Now They Call Him 30 Cent


My friend Brian Beutler, a liberal blogger and journo who's been reporting the hell out of the torture and FISA stories, is in the hospital recovering from a mugging in my Washington, D.C. neighborhood. A disturbed man demanded his cell phone, then shot him three times, twice in the stomach, once in the shoulder.

It's been something, watching this unfold over gchat and e-mail. The weird fraternity of young writers in D.C. has been profiled and mocked far more often than makes sense from a public interest perspctive. But as soon as we learned about this, everybody who knew Brian acted like… well, humans. Several of us (not me, yet) traveled to the hospital to donate blood. Collaboration began on a lengthy list of "Brian Beutler Facts," inspired by the (now surely played out) list of oddball stories of Chuck Norris. Sample entries: "Lance Armstrong wears a Brian Beutler bracelet." "The active ingredient in Levitra is Brian Beutler." "Meatloaf would do that for Brian Beutler."

Appreciations are also coming from reasonoid Julian Sanchez and occasional contributor Megan McArdle, who brings the sociological science:

When DC does try to "do something", it's something stupid and quasi-fascist like locking down neighborhoods instead of putting more cops on the beat and using the advanced police tactics that are now the norm in every other city. From what I know, Fenty seems like a better mayor than DC's previous disasters, but the city government remains corrupt and incompetent. No one should have to spend their lives feeling this afraid.

Largely, I agree with Sanchez that this is a better time to wish Beutler well and raise a glass to his relative good luck (he's lost his spleen but will otherwise recover completely) than to launch into a debate on Heller.

Provided information:

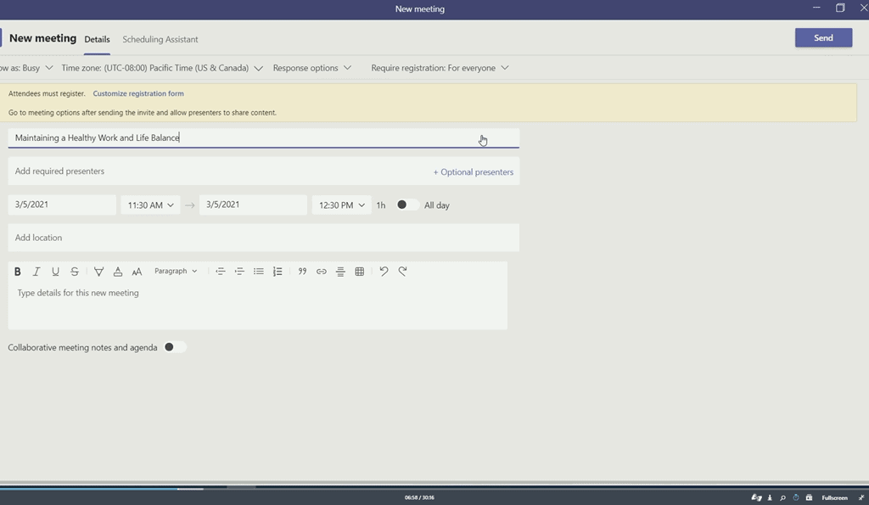Insert a hyperlink with the link icon
The height and width of the screenshot is (505, 869).
pos(322,272)
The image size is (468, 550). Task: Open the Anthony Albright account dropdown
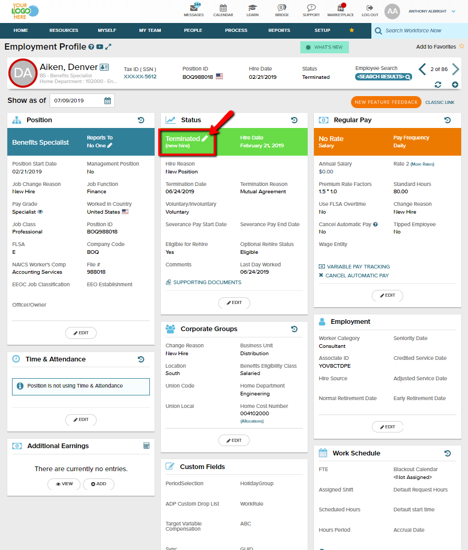point(428,11)
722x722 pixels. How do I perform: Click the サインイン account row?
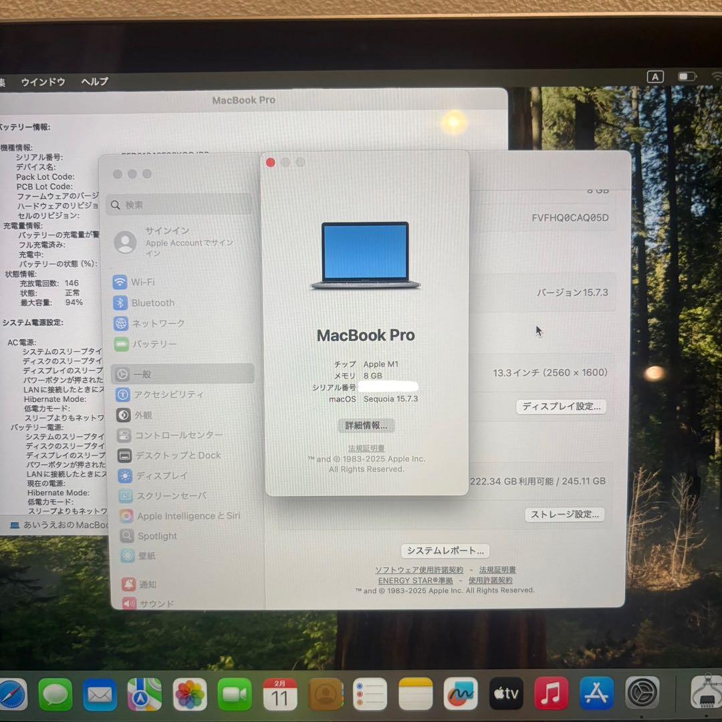166,242
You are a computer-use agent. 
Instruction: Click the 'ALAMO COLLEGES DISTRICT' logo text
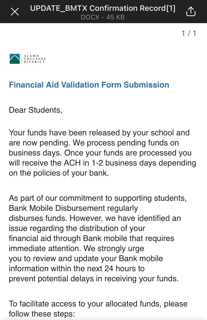click(x=34, y=59)
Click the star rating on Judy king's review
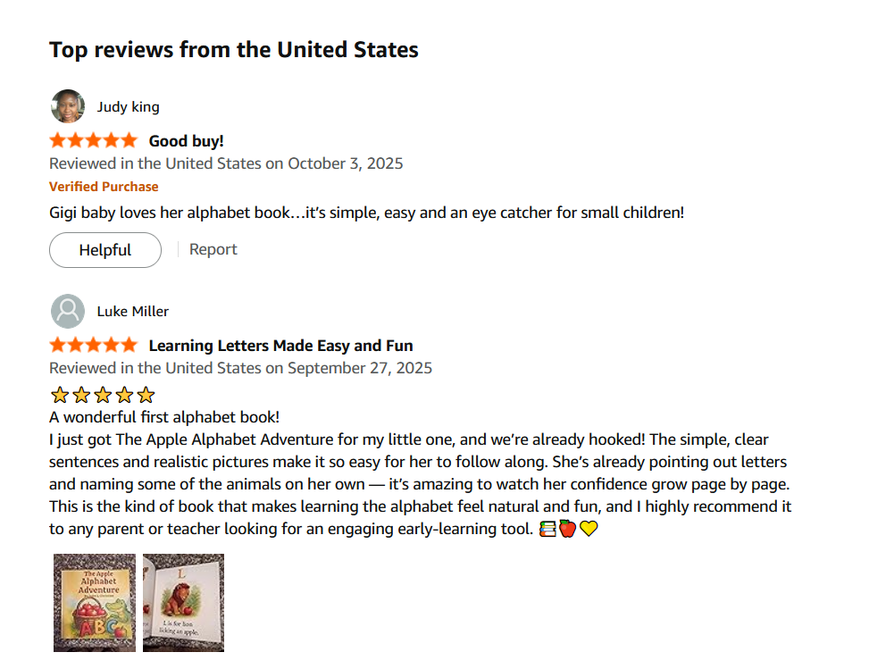This screenshot has width=894, height=669. pyautogui.click(x=94, y=140)
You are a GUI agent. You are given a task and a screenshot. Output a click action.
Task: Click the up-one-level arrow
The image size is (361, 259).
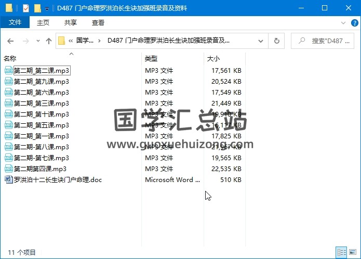[48, 41]
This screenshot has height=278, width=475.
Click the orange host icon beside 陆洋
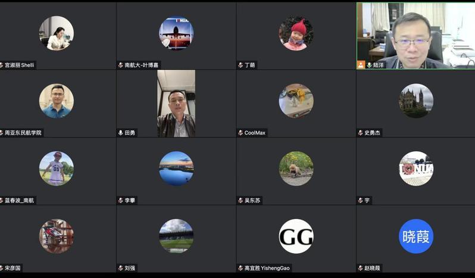[361, 65]
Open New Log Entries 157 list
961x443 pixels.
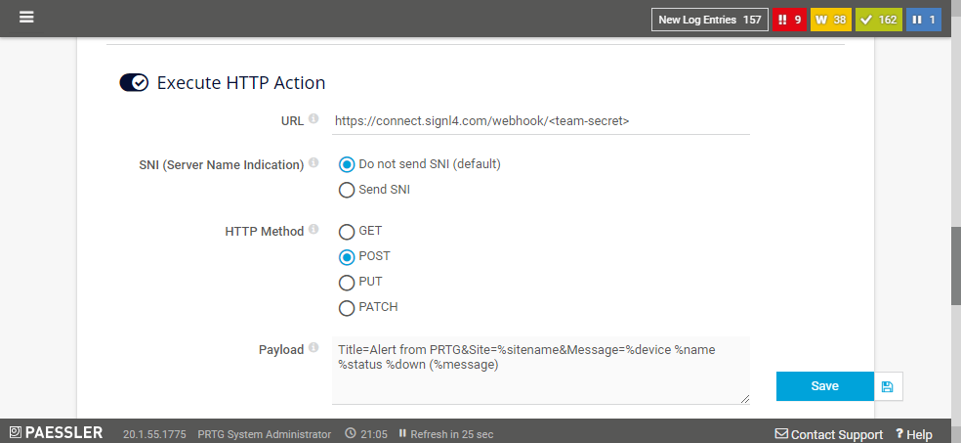[x=710, y=20]
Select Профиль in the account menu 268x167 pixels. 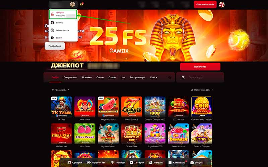coord(63,14)
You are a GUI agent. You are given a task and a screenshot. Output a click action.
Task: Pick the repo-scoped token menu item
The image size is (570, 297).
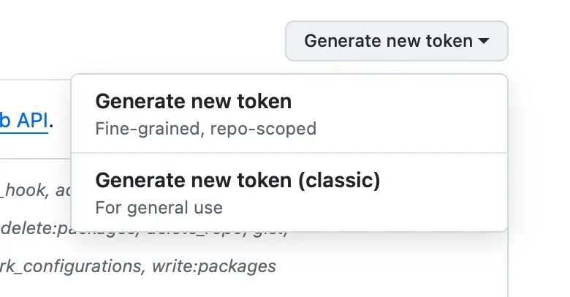point(289,113)
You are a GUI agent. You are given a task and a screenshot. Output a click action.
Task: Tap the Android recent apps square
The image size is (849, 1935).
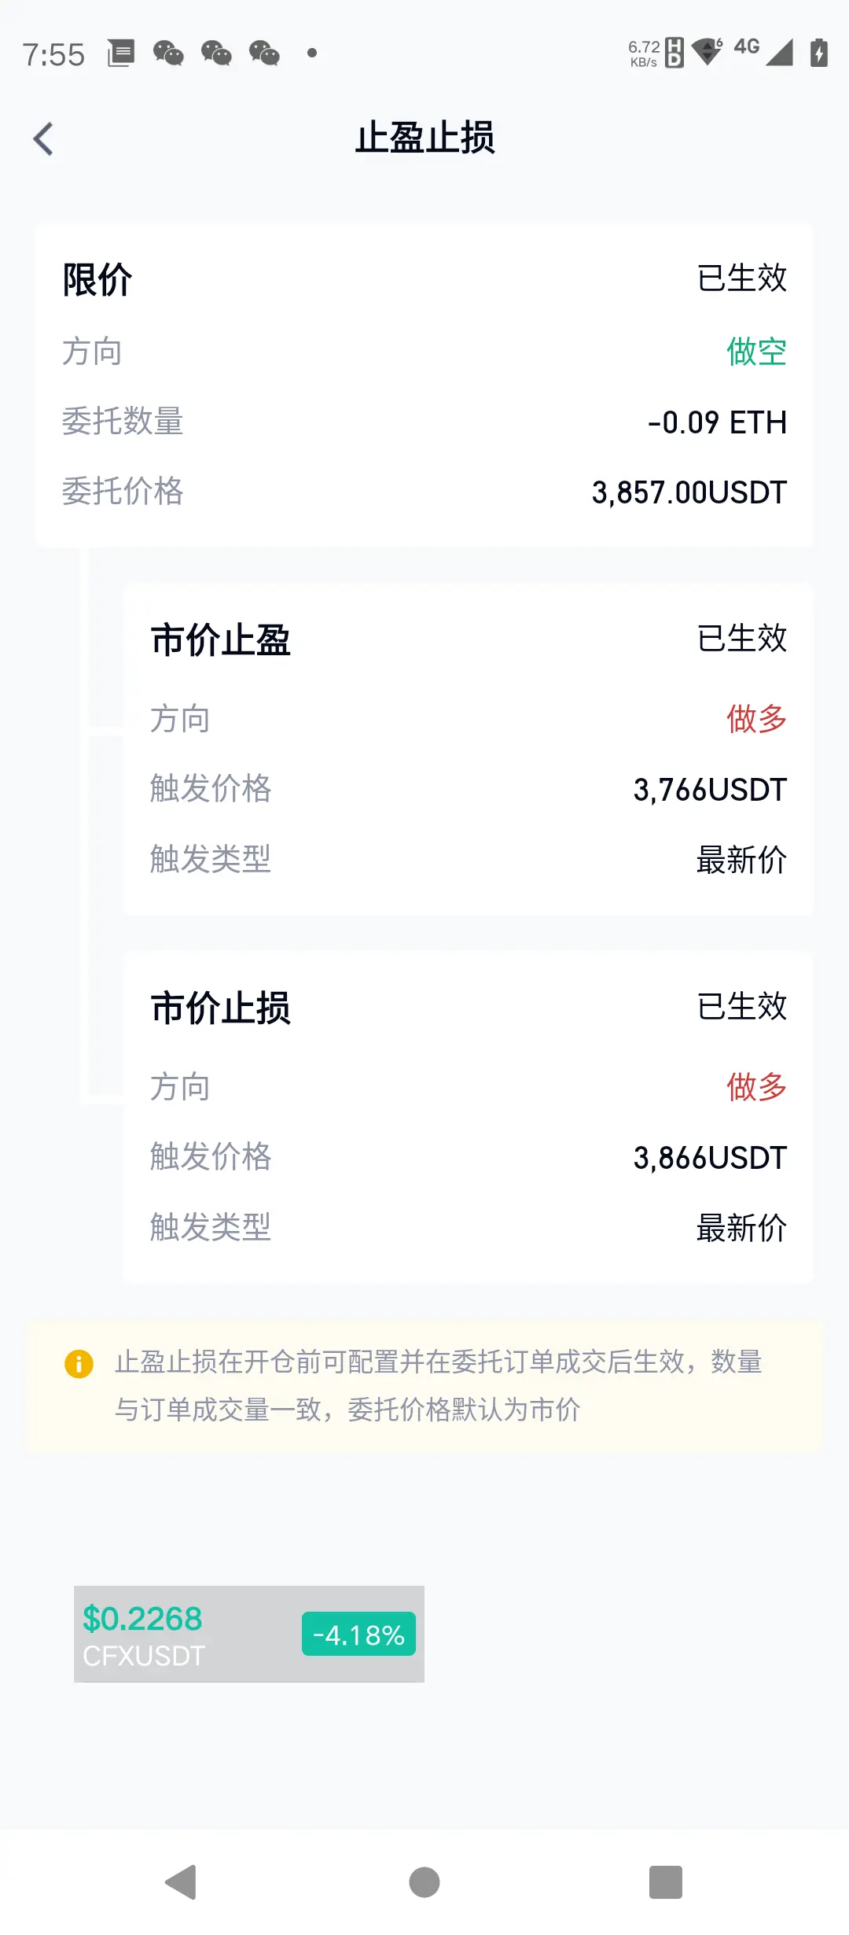pos(666,1882)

Task description: From the post about Brian Beutler's shooting, copy out the passage starting with "Appreciations are also" and going on through "feeling this afraid.".

Solution:
Appreciations are also coming from reasonoid Julian Sanchez and occasional contributor Megan McArdle, who brings the sociological science:

When DC does try to "do something", it's something stupid and quasi-fascist like locking down neighborhoods instead of putting more cops on the beat and using the advanced police tactics that are now the norm in every other city. From what I know, Fenty seems like a better mayor than DC's previous disasters, but the city government remains corrupt and incompetent. No one should have to spend their lives feeling this afraid.